(Data entries)
________________________
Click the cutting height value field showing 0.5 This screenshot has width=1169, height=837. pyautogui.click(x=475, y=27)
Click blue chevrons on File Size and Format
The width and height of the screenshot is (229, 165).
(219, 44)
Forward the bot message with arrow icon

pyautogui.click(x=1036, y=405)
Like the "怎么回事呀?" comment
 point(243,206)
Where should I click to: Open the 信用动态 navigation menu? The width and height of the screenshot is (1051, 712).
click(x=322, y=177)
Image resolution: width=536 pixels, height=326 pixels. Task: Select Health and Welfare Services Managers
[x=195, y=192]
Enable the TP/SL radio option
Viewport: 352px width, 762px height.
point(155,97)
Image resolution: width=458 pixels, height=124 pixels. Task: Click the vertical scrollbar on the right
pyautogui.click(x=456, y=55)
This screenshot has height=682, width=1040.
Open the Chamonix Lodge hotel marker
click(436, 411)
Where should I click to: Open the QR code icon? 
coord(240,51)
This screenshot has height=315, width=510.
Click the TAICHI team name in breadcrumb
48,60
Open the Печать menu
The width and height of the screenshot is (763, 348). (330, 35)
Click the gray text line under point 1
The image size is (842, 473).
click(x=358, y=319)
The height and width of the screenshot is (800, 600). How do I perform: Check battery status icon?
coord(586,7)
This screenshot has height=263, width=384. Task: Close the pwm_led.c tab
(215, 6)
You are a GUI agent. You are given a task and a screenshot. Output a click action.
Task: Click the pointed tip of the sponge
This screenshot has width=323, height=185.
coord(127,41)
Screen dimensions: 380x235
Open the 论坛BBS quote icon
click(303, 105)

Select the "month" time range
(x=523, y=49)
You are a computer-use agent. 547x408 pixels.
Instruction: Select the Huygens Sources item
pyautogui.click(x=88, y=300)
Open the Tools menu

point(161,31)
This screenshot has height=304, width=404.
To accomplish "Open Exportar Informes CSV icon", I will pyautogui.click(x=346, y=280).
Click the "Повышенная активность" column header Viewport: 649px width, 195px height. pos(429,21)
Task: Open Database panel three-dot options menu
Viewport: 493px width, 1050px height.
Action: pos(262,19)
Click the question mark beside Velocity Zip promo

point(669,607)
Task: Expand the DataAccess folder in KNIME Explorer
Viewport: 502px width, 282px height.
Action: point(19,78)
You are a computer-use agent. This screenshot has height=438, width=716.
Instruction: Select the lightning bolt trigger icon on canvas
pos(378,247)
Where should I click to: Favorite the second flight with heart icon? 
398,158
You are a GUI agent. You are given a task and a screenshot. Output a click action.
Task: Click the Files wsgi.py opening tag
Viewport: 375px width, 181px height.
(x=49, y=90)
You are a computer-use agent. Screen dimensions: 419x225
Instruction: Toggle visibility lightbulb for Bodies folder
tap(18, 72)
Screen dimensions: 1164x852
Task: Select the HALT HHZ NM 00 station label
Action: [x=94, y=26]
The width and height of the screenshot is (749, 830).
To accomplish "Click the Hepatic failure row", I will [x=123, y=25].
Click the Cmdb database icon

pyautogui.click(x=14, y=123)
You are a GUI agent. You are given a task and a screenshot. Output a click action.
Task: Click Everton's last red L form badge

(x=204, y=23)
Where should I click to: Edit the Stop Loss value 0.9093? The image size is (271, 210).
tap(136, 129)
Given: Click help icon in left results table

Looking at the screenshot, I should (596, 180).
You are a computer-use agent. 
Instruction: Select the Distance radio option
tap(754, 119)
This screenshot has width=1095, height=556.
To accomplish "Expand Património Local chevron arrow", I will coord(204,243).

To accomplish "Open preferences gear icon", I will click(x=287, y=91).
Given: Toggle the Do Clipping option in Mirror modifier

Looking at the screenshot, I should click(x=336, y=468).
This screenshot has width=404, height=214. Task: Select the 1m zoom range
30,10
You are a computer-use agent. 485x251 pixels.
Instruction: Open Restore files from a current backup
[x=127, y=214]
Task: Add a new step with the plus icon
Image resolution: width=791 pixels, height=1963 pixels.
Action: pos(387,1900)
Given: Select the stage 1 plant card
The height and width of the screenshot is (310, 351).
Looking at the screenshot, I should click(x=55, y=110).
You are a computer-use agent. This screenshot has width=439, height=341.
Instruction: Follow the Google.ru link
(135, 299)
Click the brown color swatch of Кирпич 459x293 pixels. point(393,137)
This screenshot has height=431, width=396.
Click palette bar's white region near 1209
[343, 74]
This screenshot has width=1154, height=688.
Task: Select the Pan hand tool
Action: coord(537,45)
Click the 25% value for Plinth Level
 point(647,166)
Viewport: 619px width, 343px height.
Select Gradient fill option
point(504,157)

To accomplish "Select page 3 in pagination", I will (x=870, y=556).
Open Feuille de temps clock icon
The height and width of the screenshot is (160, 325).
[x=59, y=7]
________________________
What the exercise asks:
Write out every line of the data that holds the word "Expand".

Exercise answer:
Task: Expand the DataAccess folder in KNIME Explorer
To accomplish "Expand Património Local chevron arrow", I will coord(204,243).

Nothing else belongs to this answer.